In October 2015, the Timor-Leste Chamber of Auditors accused Sabino of "possible financial breaches", which were said to have resulted in possible losses of more than USD 11 million between 2011 and 2014. In some cases, according to an audit to the Ministry of Agriculture and Fisheries, contracts for the supply of goods and services were made with companies close to Sabino, without complying with the required procedures.

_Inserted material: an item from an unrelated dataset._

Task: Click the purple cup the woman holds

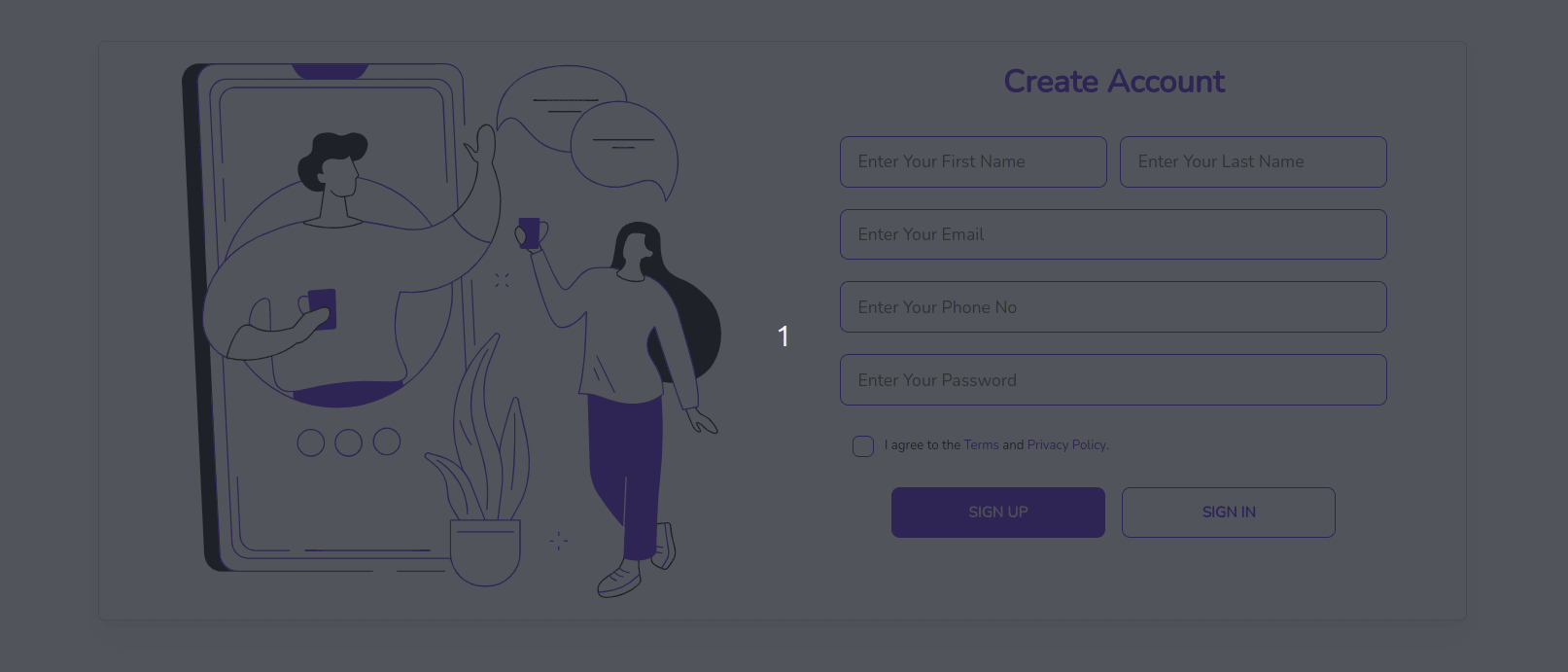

In 2017, Sabino was re-elected to the National Parliament, as the list leader in the PD list. However, on 3 October 2017 he was sworn in as Minister for the Council of Ministers in the VII Constitutional Government led by Prime Minister Mari Alkatiri, and therefore again had to give up his seat in accordance with the Constitution. As that Fretilin / PD minority administration could not prevail in the National Parliament, President Francisco Guterres dissolved the Parliament and called a fresh parliamentary election. In the election, held on 12 May 2018, Sabino was again number 1 on the PD list, and was again elected to Parliament, in which the PD initially became part of the opposition. Sabino's tenure as a Minister ended when the VIII Constitutional Government took office on 22 June 2018.

As of 2019, Sabino was a member of the Parliamentary Committee for Economy and Development (Committee D).

On 1 July 2023, upon the commencement of Prime Minister Gusmão's third term in that office, as leader of the IX Constitutional Government, Sabino was appointed as the less senior of two Deputy Prime Ministers, alongside Francisco Kalbuadi Lay.

==Personal life==
Mariano's father, Mateus Sabino, was Liurai of Luro, Lautém, and his mother was Julieta Ribeiro.

His nom de guerre is the Makasae word for "rooster", consisting of Makasae asa, which means "bird" or "chicken", and nami, which means "male".